Data shown:
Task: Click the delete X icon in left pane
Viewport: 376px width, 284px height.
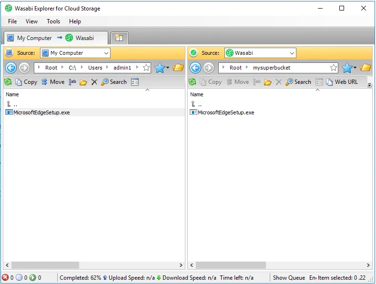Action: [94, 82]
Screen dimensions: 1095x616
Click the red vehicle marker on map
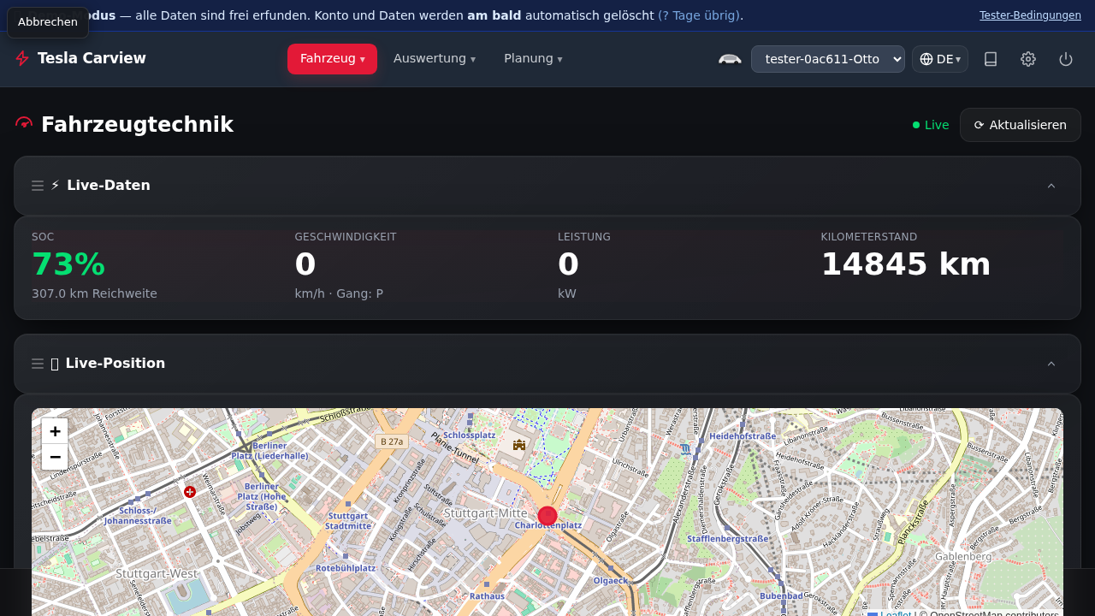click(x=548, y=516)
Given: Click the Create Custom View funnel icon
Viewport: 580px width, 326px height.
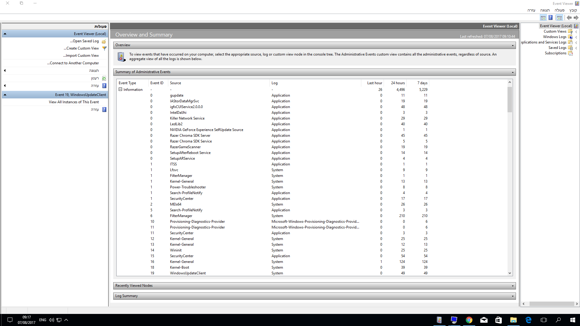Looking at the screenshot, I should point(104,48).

--

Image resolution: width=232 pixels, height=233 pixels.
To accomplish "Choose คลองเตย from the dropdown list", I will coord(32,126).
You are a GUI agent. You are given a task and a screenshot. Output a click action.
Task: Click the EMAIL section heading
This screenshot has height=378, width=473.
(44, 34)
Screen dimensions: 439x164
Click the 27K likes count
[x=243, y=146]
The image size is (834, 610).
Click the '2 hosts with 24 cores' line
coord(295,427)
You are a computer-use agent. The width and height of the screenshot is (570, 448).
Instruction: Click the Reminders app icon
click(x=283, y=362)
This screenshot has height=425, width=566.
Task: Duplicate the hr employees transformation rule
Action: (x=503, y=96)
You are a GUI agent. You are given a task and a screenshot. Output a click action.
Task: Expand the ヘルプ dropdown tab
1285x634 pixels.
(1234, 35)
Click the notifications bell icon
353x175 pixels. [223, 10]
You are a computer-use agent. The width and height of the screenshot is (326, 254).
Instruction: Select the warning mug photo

Exercise:
Say how many lines in the data hold the string "dimensions". No other content should accompany the number.

Task solution:
2